Two of the things that copy­right is not are trademarks and patents. These three forms of intellectual property are more like cousins than triplets, but lots of people, even lawyers and judges, confuse them.

Copyrights Compared To Trademarks And Patents

Although all three protect products of the human imagination, copyrights, trademarks, and patents are distinct but complementary sorts of intellectual property. Each is governed by a different federal law. The US patent statute originates in the same provision of the Constitution that gives rise to our copyright statute. Our federal trademark statute originates in the “commerce clause” of the Constitution, which gives Congress the power to regulate in­terstate commerce. Only our federal government regulates copyrights; copy­right registrations are granted by the Copyright Office, which is a department of the Library of Congress. Similarly, only the federal government can grant a patent. However, although the federal government grants trademark regis­trations, so do all the fifty states.

Copyrights

Since January 1, 1978, in the United States, a copyright is created whenever a creator “fixes” in tangible form a work for which copyright protection is available.

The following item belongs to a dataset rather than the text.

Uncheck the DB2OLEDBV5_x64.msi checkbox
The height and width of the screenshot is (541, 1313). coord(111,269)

Under most circumstance, a copyright will endure until seventy years after the death of the creator of the copyrighted work; after copyright protection expires a work is said to have fallen into the “public domain” and anyone is free to use it. Registration of a copyright enhances the rights that a creator automatically gains by the act of creation, but it is not necessary for copyright protection. The chief limitation on the rights of copyright owners is that copyright protects only particular expressions of ideas rather than the ideas themselves. This means that several people can create copyrightable works based on the same idea; in fact, there is no infringement no matter how similar one work is to another unless one creator copied another’s work.

Trademarks

Trademarks are words or symbols that identify products or services to consum­ers. Unlike a copyright, in which the creator has protectable rights from the in­ception of the copyrighted work, rights in a trademark accrue only by use of the trademark in commerce and then belong to the company that applies the mark to its products rather than to the person who came up with the name or designed the logo that becomes the trademark. Roughly speaking, a company gains rights in a trademark in direct proportion to the duration and the geographic scope of its use of the mark; ordinarily, the company that first uses a mark gains rights in that mark superior to any other company that later uses it for the same product or services. Unauthorized use of a trademark is “trademark infringement.”

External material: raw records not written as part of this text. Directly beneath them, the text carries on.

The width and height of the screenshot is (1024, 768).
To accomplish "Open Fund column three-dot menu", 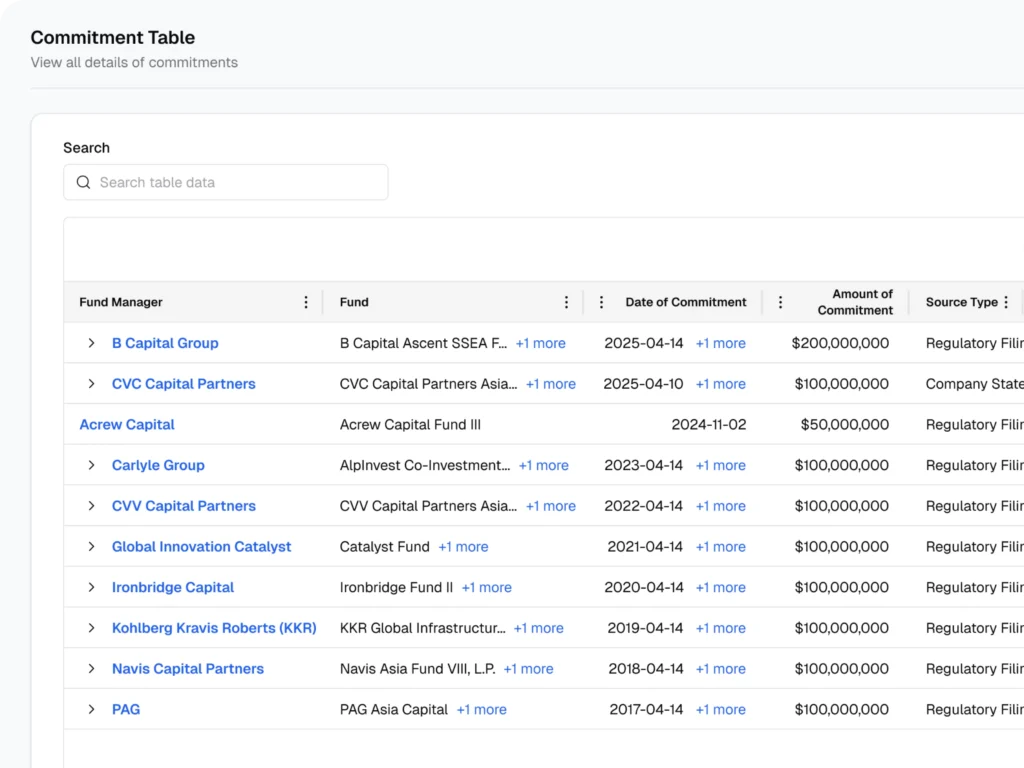I will click(x=566, y=302).
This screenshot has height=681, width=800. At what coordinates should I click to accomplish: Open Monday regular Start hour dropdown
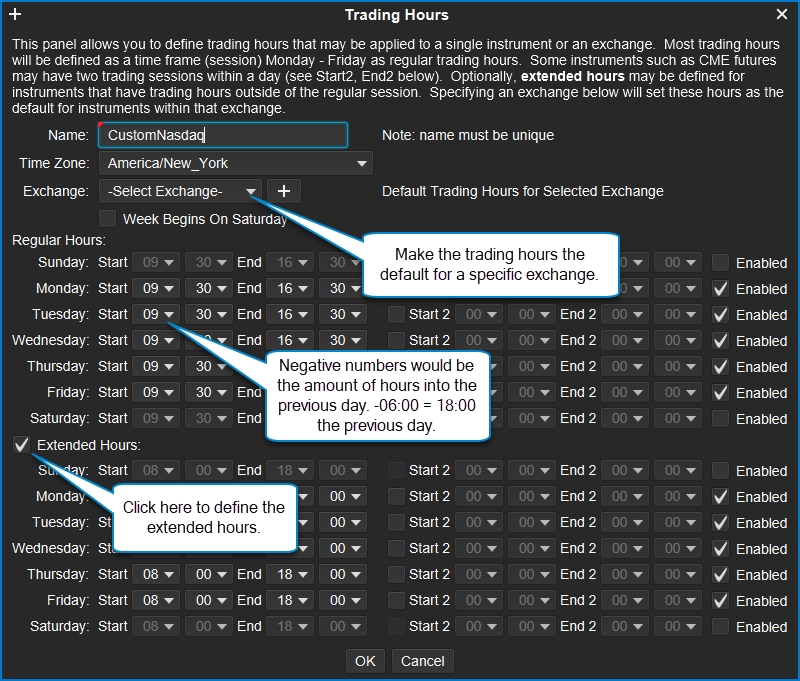pos(156,288)
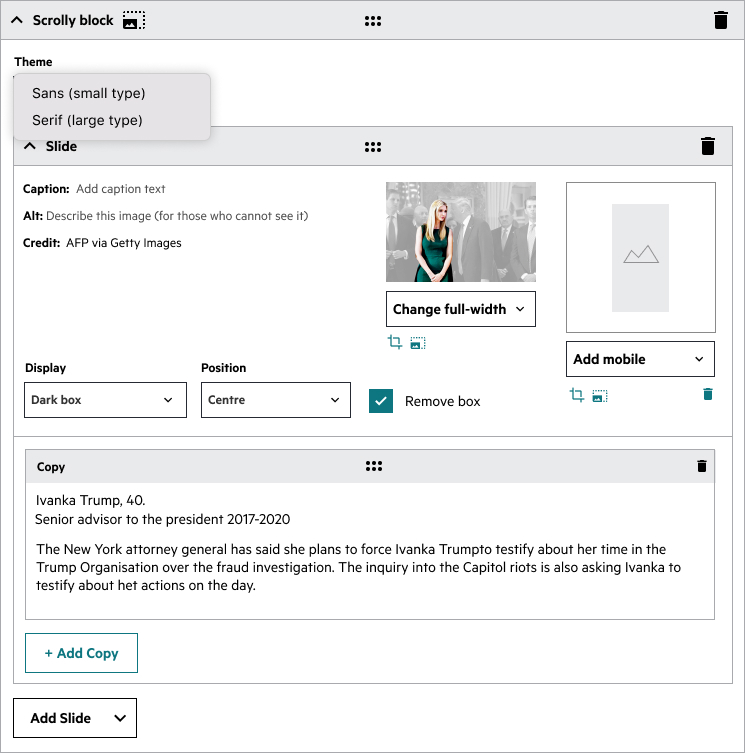Click the image-frame icon under the full-width image

(x=418, y=343)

As is the case with copyrights, registration enhances rights in trademarks but does not create them. It is generally easy to register a mark within a state, but federal trademark registration, which confers much greater benefits, is more difficult to obtain. Trademark rights last indefinitely; as long as a mark is used in commerce, its owners have protectable rights in it. (For more in­formation about trademarks, see The Trademark Guide, by Lee Wilson, pub­lished by Allworth Press.)

Patents

A patent is a monopoly granted by the US Patent and Trademark Office (USPTO) for a limited time to the creator of a new invention. According to the Patent Office,
A patent for an invention is the grant of a property right to the inventor, issued by the United States Patent and Trademark Office. Generally, the term of a new utility or plant patent is twenty years from the date on which the application for the patent was filed in the United States or, in special cases, from the date an earlier re­lated application was filed, subject to the payment of maintenance fees. Design patents are granted for ornamental designs used for nonfunctional aspects of manufactured items; design patents last fourteen to fifteen years from the date the design patent is granted, depending on when it was filed. US patent grants are effective only within the United States, US territories, and US possessions. Under certain circumstances, patent term extensions or adjustments may be available.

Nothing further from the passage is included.